Tuesday, September 5, 2017

Harvey, Irma and the GOP

Irma has now developed into a category 5 hurricane and is almost certainly going to hit somewhere in the US. Hopefully, it will weaken before it gets there and won't be as devastating as Harvey was for Houston. Still, it's a worrisome weather event, which brings to mind a couple of things.  
Republicans basically have one of three approaches to climate change.  
1. It's not real. Trump himself said it was a Chinese hoax. Ergo, no need to reduce carbon emissions.  
2. It's real, but it's not man-made. In other words, we puny humans can't do anything about it. Again, no need to reduce carbon emissions.  
3. It's real, and it may be (partly) caused by human activity, but trying to reduce carbon emissions would hurt the American economy. It's better to mitigate the effects of climate change. Be re-active, not pro-active. Don't worry if it breaks -- just pay for it later.  

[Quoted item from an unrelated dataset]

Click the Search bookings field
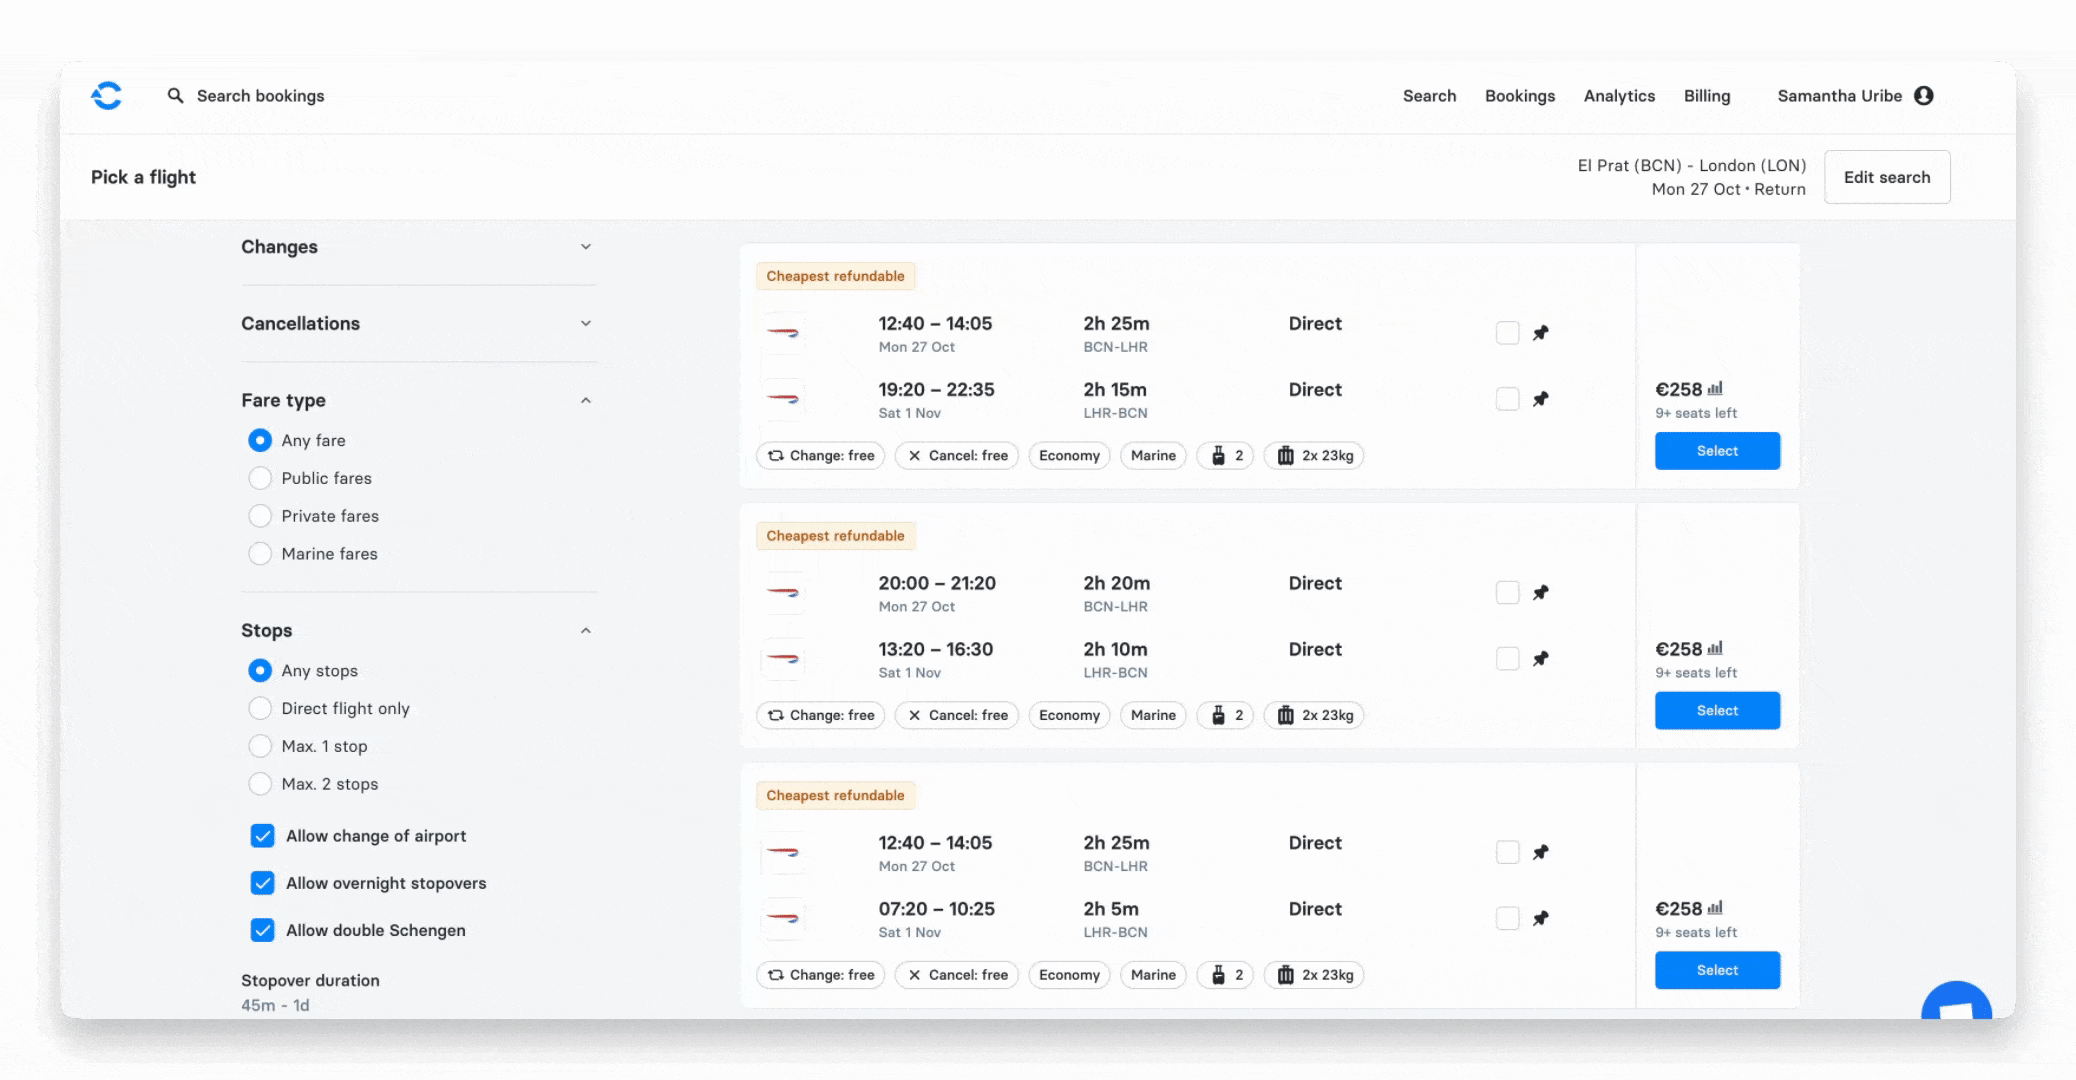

If increase levels of carbon start to cause more extreme weather and rising sea levels, so the GOP would say, it's better for the economy to build things like sea walls (make the hurricanes pay for it!) to protect coastal cities.  
Now, with Harvey and maybe with Irma we may start to see what that third approach looks like in practice.  
The recovery from Harvey is estimated to cost taxpayers at least $150 billion, beyond the human costs, which are heartbreaking in themselves. That's not even talking about the cost of building "mitigation" infrastructure against future storms and rising sea levels (though that could be a good works program -- put the 4% of unemployed Americans to work!).  
In any case, this hurricane season may unfortunately give Republicans a chance to put their money where their mouth is regarding climate change.  
I'm sure they'll be happy to spend the money.